Ultrasound is a common and non-invasive tool,
used to observe the morphological features of breast lesions,
often used as a complementary technique for mammography.
US has two major disadvantages: many solid breast lesions are indeterminate at last and required biopsy,
because of US was not adequately specific in differentiating benign from malignant solid breast masses,
and it is a technique which depends on the operator experience.
Elastography is a new advance in US technology developed in recent years,
with the aim to evaluate nodule elastic features and relative elastic distribution between lesion and surrounding normal tissue.

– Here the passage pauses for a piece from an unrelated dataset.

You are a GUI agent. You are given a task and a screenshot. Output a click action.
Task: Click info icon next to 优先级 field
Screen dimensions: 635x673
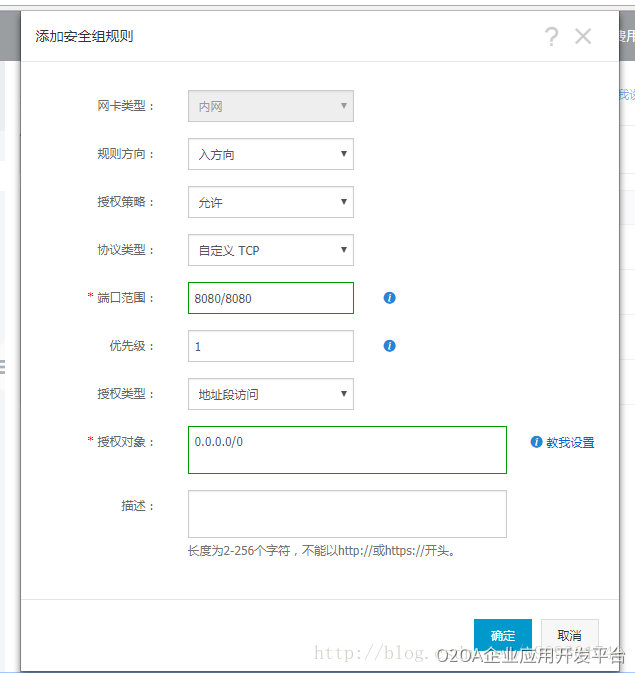pyautogui.click(x=390, y=346)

[1,2] This advanced technique was used to aid differential diagnosis because it can yield details not only about morphologic features but also about lesion hardness.
Strain is affected by both physiological and pathological processes that cause structural changes [3],
with harder tissues (e.g.
breast cancer) causing decreased strain compared to softer tissues [4].

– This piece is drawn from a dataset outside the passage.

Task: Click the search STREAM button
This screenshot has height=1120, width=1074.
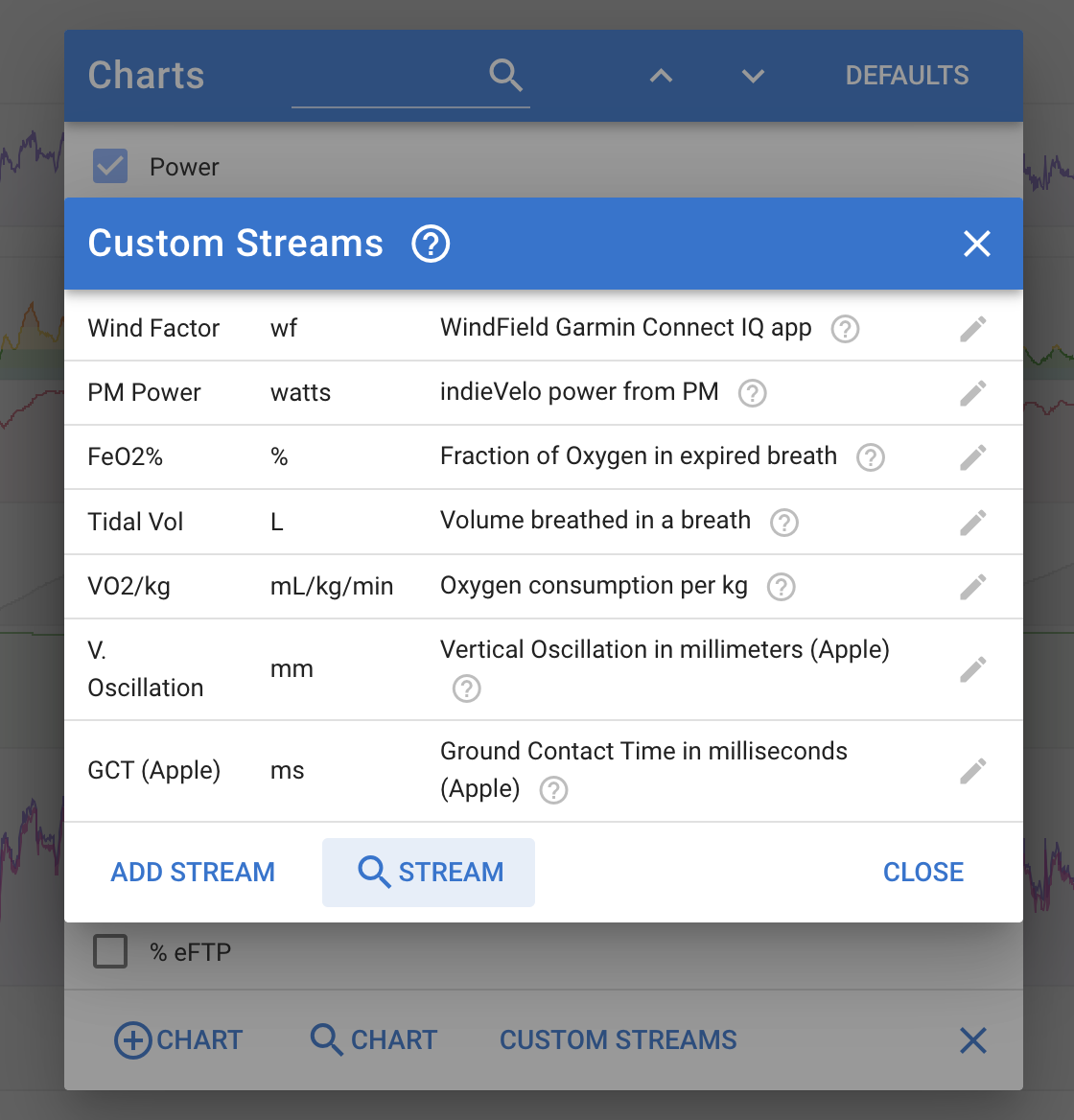Action: coord(429,872)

Free-hand elastography images are obtained through gradual manual compression of examined tissue that allows a real-time elastogram as a color image superimposed on B-mode image.
There has been concern about the reproducibility of these techniques in clinical practice,
especially in strain,
in which the compressive force applied needs to be appropriate.
Elastographic free-hand method,
based on slight manual compression/decompression with a conventional transducer to displace the tissue under investigation,
allows to calculate tissue elasticity in real time,
monitoring the movement determined in the tissue.
Tissue elasticity can be assessed using qualitative (color map) or quantitative (strain ratio) parameters and several clinical studies have been reported in the literature. [5,6,7,8]
Color map,
a qualitative variable based on the 5-point scoring method introduced by Ueno-Itoh,
was the first elastographic parameter used.
Nodules can be categorized from 1 to 5,
based on the degree and distribution of strain in the lesion and in the surrounding normal breast tissue.
[4]
The strain ratio was subsequently introduced as a semi-quantitative measurements and several clinical studies showed that it was one of the most useful tool to differentiate benign and malignant breast lesions.
[9] Until now strain ratio is calculated placing manually two ROIs (Regions Of Interest) in the target lesion and in the surrounding normal fat tissue (considered as reference) respectively,
resulting in significant inter-observer variability.
[10,11]
In recent years,
different kinds of semi-automatic algorithms were introduced to reduce operator dependence.
The purpose of the present study is to compare manual and a semi-automatic algorithm (Assist Strain Ratio,
ASR) to place target and reference ROIs,
considering inter-observer variability.
All breast lesions were subjected to core biopsy or fine needle aspiration cytology (FNAC) for histological diagnosis as reference standard.